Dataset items
>> Begin
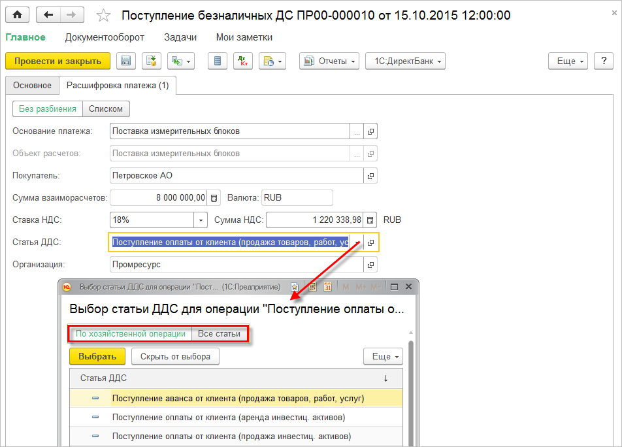Expand the 1С:ДиректБанк dropdown
The image size is (622, 447).
(405, 61)
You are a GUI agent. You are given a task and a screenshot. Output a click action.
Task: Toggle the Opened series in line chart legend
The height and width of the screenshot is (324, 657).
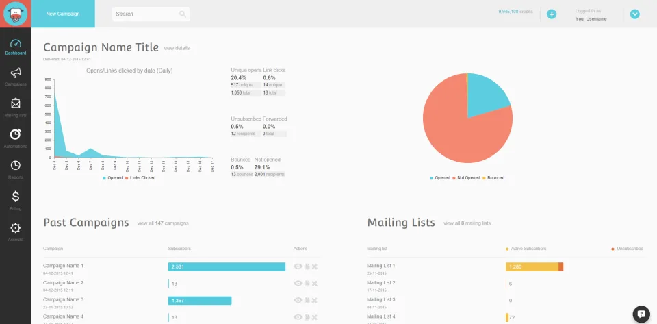pos(113,177)
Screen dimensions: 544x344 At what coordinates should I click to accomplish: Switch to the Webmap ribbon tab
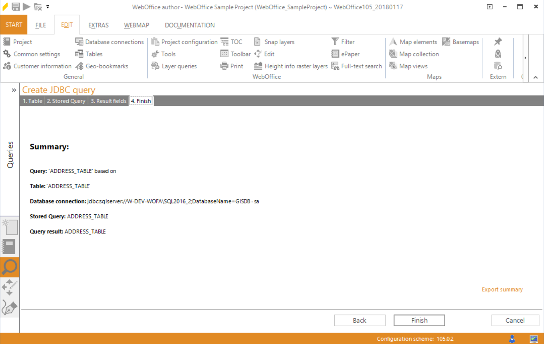click(136, 25)
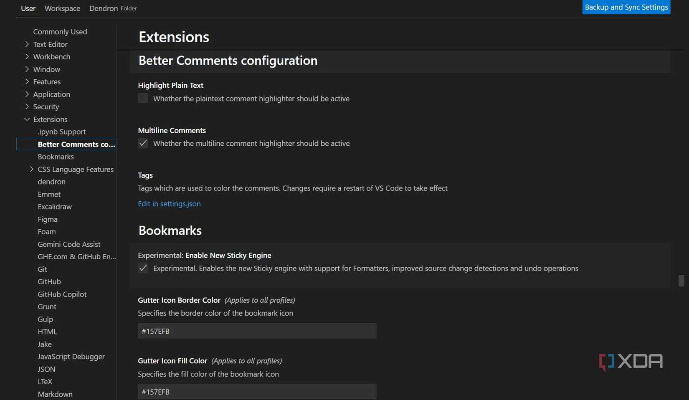Open the dendron extension settings
Viewport: 689px width, 400px height.
click(x=52, y=182)
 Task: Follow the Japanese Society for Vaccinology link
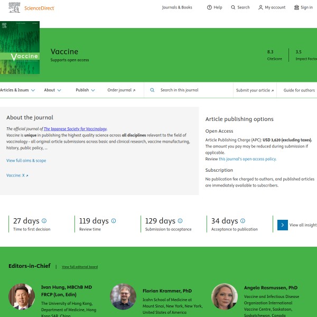click(75, 129)
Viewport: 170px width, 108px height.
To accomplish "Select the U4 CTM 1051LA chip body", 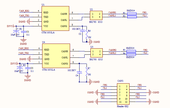I will (56, 56).
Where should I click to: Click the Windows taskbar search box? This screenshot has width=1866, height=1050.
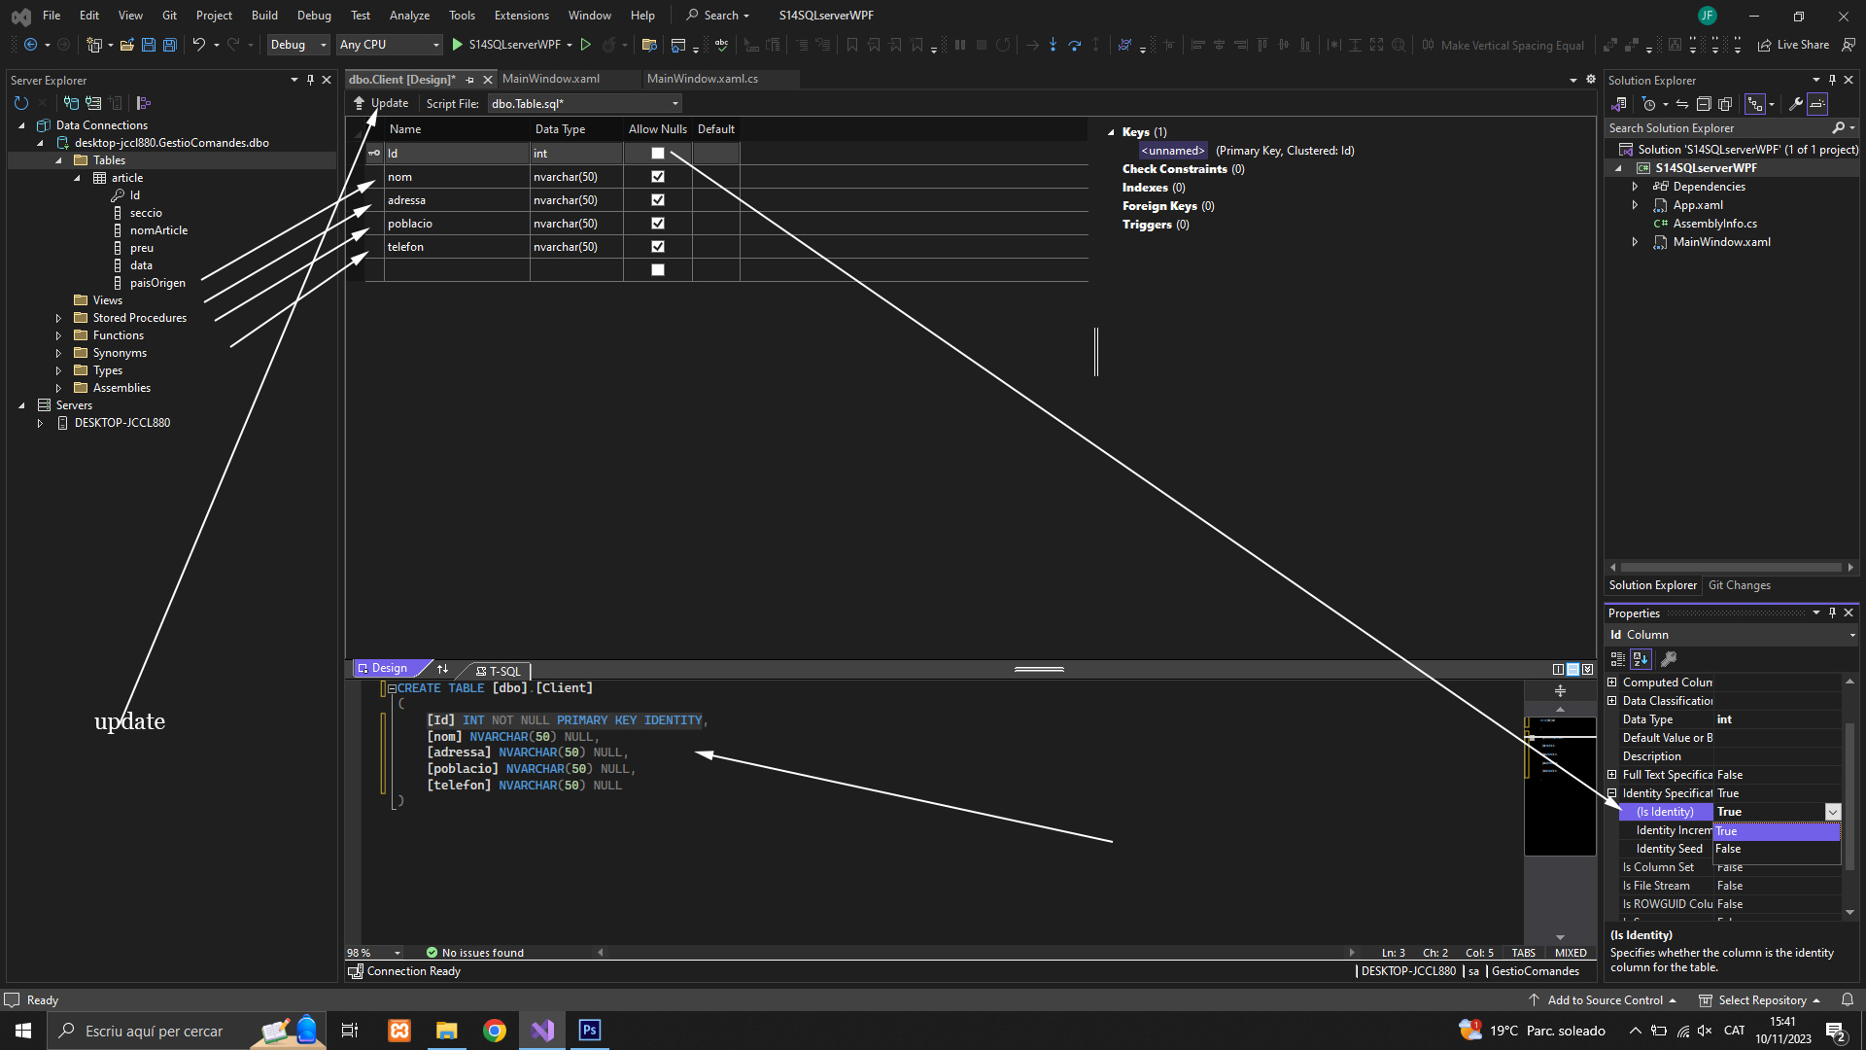tap(154, 1031)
>> End
### REQUEST
Output the lines of the listing between the line containing "You are a GUI" and the line containing "pos(113,177)", inclusive, as a Markdown table with the columns "Nr" and "Line". Omit the pictures from the answer.

### ANSWER
| Nr | Line |
|---|---|
| 1 | You are a GUI agent. You are given a task and a screenshot. Output a click action. |
| 2 | Task: Toggle the Opened series in line chart legend |
| 3 | The height and width of the screenshot is (324, 657). |
| 4 | pos(113,177) |